▸ **DATA IN THIS EXERCISE**
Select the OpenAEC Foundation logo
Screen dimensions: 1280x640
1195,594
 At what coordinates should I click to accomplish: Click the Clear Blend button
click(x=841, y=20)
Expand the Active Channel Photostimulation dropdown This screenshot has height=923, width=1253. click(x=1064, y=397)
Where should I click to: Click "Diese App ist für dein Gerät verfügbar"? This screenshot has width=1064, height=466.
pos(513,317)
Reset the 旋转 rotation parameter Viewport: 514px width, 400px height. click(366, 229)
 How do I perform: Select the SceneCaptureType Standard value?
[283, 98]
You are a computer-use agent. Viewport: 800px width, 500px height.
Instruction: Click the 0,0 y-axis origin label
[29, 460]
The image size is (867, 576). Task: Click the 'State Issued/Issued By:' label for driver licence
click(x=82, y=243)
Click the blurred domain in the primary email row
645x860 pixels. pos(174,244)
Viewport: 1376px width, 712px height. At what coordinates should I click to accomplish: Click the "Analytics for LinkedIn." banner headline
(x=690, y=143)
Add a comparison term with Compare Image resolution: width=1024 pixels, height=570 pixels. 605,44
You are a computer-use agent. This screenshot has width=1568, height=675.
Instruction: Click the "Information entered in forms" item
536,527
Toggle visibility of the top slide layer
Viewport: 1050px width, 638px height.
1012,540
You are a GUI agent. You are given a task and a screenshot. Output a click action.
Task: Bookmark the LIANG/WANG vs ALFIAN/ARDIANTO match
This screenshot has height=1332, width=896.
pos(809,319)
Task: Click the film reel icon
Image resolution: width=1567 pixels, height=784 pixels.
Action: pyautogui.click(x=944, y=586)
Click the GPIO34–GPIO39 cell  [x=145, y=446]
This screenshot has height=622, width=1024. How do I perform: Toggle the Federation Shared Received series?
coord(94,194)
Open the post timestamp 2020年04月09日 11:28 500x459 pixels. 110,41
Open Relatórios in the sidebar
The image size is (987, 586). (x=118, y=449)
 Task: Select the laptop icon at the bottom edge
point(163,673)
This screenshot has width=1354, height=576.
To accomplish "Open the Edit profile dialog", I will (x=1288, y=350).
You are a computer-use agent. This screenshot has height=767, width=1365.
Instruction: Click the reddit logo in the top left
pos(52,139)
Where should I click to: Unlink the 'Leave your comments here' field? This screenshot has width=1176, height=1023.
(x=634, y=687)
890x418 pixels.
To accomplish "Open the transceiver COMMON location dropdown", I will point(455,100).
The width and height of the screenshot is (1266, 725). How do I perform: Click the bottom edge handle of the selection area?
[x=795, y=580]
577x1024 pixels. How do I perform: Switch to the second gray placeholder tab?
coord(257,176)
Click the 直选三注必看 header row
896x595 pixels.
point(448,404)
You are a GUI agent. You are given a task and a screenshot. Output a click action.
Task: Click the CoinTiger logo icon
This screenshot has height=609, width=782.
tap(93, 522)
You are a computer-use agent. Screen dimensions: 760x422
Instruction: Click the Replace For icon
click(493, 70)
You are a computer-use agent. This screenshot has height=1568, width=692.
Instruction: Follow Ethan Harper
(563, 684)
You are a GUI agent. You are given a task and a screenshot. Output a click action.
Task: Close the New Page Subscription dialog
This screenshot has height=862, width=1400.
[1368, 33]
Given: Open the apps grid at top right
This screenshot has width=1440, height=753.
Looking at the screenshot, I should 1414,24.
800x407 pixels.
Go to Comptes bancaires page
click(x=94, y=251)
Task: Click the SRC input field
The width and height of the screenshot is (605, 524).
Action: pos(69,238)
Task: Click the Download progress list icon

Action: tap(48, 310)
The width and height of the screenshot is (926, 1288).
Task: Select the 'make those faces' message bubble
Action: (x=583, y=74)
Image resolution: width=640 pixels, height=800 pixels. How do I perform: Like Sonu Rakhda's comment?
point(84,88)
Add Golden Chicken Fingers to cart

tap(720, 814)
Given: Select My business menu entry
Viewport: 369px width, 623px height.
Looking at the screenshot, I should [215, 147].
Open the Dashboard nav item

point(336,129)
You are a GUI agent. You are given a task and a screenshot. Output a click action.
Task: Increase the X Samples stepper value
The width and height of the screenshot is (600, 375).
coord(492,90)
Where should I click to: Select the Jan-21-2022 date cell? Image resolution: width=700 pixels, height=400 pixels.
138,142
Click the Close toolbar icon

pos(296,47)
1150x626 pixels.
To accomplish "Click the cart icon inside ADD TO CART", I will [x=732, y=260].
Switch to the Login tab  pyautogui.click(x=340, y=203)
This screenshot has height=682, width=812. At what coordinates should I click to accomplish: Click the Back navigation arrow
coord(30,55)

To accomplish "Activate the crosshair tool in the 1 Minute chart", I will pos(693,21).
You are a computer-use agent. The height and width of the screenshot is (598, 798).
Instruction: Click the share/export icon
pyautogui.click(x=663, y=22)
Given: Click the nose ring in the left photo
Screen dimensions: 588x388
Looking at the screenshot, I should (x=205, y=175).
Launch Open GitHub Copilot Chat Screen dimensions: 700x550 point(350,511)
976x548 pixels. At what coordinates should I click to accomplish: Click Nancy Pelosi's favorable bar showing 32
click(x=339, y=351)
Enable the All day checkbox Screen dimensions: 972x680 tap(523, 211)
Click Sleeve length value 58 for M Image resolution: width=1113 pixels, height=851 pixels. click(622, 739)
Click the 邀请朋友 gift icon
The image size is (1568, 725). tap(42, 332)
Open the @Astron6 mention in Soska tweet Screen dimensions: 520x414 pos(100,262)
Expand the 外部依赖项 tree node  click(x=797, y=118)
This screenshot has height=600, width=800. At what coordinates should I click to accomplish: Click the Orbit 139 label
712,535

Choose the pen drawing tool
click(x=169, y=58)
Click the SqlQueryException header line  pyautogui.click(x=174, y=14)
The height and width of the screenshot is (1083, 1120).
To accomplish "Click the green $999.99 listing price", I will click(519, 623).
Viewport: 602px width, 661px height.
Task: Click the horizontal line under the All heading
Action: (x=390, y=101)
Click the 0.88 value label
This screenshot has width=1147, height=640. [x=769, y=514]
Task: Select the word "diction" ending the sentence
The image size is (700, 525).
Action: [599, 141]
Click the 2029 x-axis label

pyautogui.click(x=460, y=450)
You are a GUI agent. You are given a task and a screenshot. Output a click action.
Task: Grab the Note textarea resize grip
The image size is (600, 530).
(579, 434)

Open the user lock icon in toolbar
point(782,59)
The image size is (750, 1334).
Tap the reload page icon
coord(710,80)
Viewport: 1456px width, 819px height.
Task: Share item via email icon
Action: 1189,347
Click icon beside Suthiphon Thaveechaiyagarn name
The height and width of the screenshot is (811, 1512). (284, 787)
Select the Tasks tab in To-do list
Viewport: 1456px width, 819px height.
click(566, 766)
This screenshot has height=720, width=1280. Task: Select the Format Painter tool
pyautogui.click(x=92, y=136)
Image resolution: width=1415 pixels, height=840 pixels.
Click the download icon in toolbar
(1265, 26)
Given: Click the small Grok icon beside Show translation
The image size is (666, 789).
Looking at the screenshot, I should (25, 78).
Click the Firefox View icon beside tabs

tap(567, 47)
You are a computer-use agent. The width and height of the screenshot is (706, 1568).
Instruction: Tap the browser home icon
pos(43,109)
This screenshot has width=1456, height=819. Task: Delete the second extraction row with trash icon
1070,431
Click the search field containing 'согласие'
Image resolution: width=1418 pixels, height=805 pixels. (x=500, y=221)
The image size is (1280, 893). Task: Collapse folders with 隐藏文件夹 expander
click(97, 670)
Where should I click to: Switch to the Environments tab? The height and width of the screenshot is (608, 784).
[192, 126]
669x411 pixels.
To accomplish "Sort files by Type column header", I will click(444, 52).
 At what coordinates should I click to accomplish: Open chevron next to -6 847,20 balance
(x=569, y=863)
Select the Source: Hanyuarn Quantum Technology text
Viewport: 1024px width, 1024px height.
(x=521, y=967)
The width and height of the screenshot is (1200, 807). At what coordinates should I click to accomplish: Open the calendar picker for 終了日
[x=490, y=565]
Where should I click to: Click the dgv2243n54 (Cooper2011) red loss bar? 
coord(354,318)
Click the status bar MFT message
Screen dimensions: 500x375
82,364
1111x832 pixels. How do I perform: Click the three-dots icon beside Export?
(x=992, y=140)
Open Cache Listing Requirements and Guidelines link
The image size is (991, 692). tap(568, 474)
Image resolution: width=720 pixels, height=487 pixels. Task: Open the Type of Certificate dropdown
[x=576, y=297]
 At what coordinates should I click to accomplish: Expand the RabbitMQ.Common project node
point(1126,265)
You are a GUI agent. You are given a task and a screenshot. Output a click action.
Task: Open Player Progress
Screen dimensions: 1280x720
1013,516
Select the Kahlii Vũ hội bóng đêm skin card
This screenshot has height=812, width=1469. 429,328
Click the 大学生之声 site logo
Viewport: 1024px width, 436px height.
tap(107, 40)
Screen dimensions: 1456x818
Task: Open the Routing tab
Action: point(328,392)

▸ **REQUIRED WORK**
Everything from the line with "The width and height of the screenshot is (1200, 807)." to the last line of the data is what to return, word for word; leave out the rest.

▸ **OUTPUT OF THE EXERCISE**
The width and height of the screenshot is (1200, 807). At what coordinates should I click to accomplish: Open the calendar picker for 終了日
[x=490, y=565]
Where should I click to: Click the dgv2243n54 (Cooper2011) red loss bar? 
coord(354,318)
Click the status bar MFT message
Screen dimensions: 500x375
82,364
1111x832 pixels. How do I perform: Click the three-dots icon beside Export?
(x=992, y=140)
Open Cache Listing Requirements and Guidelines link
The image size is (991, 692). tap(568, 474)
Image resolution: width=720 pixels, height=487 pixels. Task: Open the Type of Certificate dropdown
[x=576, y=297]
 At what coordinates should I click to accomplish: Expand the RabbitMQ.Common project node
point(1126,265)
You are a GUI agent. You are given a task and a screenshot. Output a click action.
Task: Open Player Progress
Screen dimensions: 1280x720
1013,516
Select the Kahlii Vũ hội bóng đêm skin card
This screenshot has height=812, width=1469. 429,328
Click the 大学生之声 site logo
Viewport: 1024px width, 436px height.
tap(107, 40)
Screen dimensions: 1456x818
Task: Open the Routing tab
Action: point(328,392)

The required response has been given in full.